◆ WORK INSTRUCTIONS: Beginning with the line that includes "This screenshot has width=1395, height=868." and ending with the last line of the entries below, set down each line exactly; include no pictures.

Dataset entries
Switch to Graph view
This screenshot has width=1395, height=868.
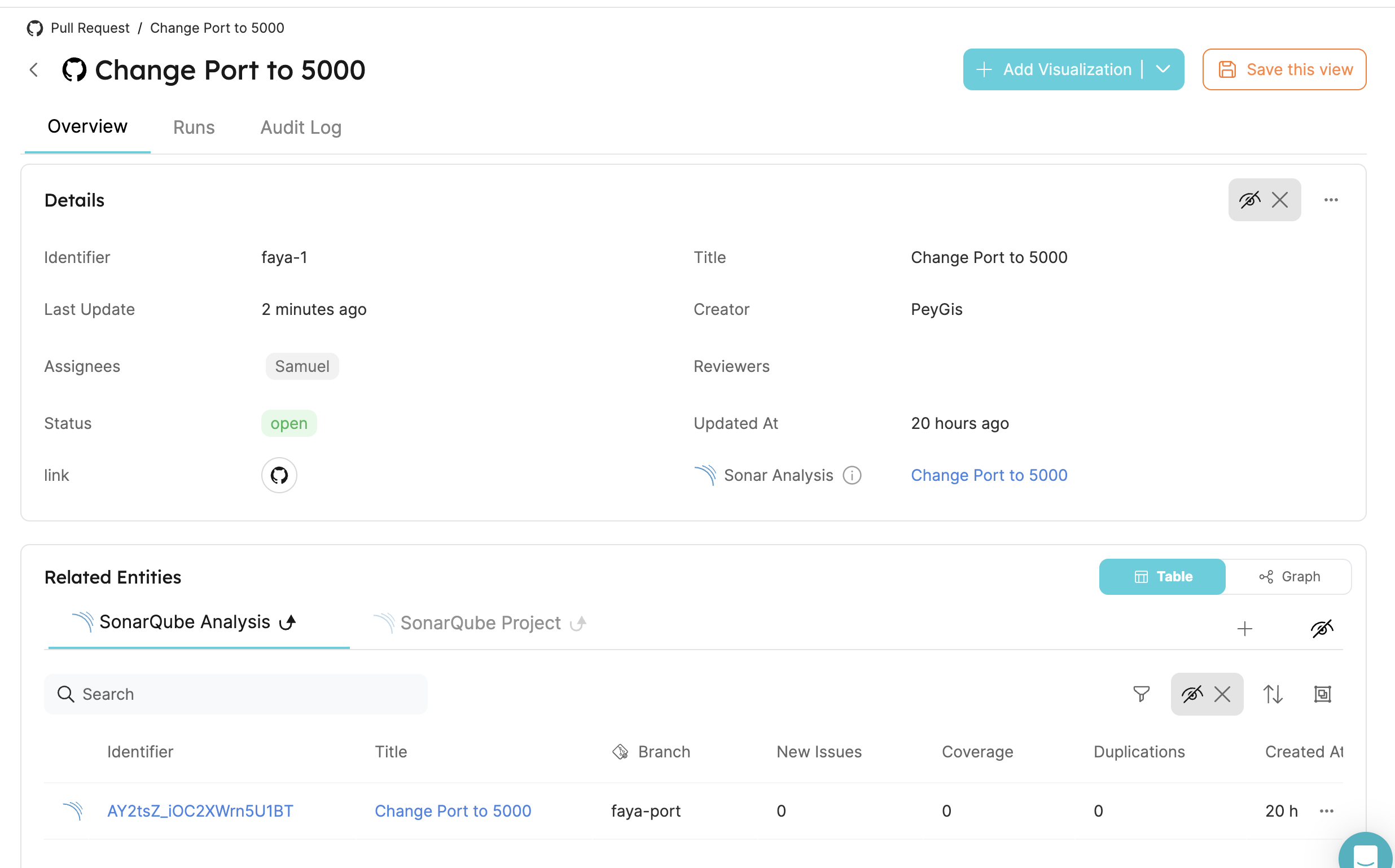(1289, 576)
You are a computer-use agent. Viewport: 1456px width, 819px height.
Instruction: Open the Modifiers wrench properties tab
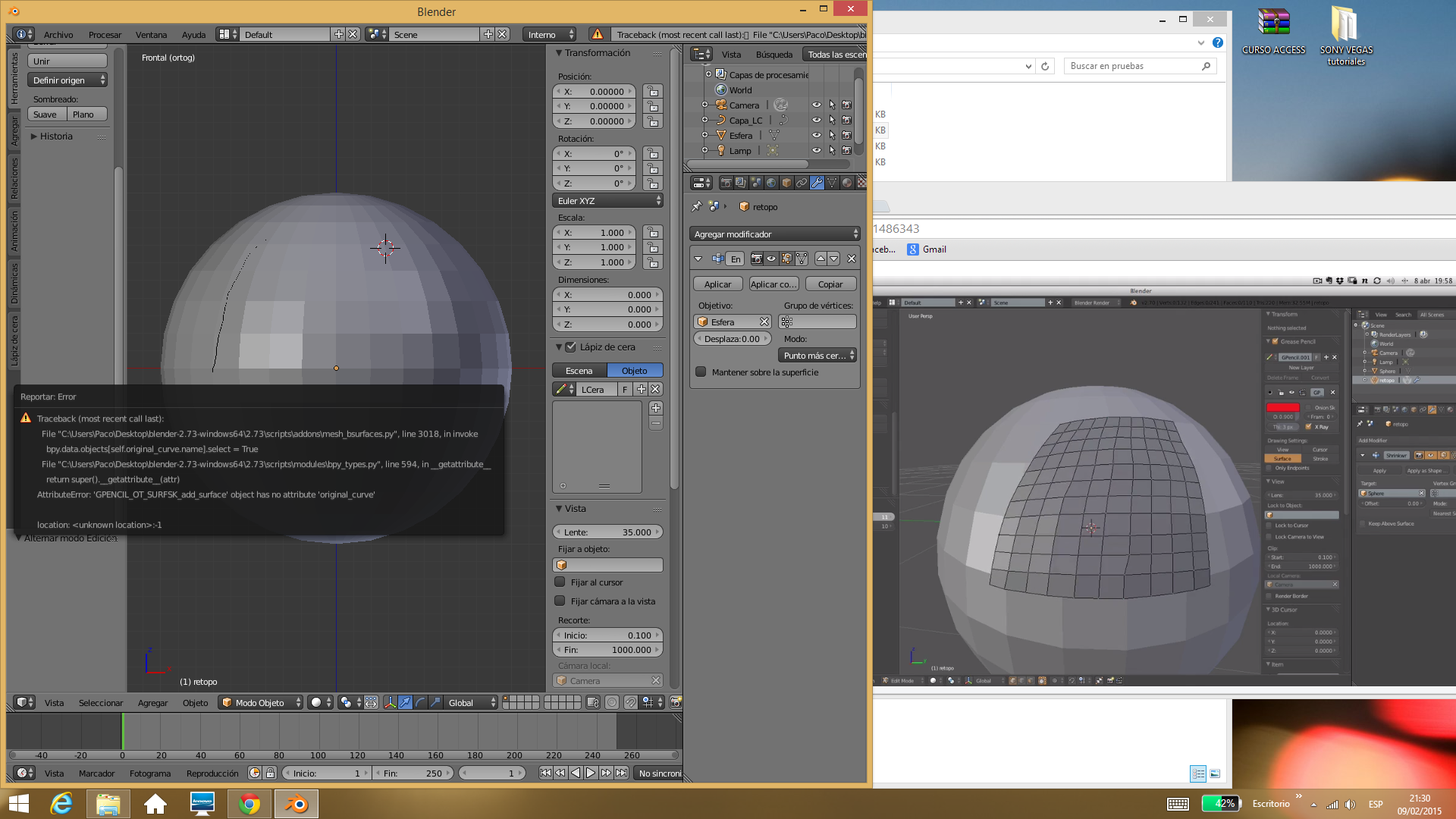tap(817, 183)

◆ EXPECTED OUTPUT:
This screenshot has width=1395, height=868.
(1289, 576)
You are a computer-use agent. Viewport: 1456px width, 819px height.
Instruction: Open the Modifiers wrench properties tab
tap(817, 183)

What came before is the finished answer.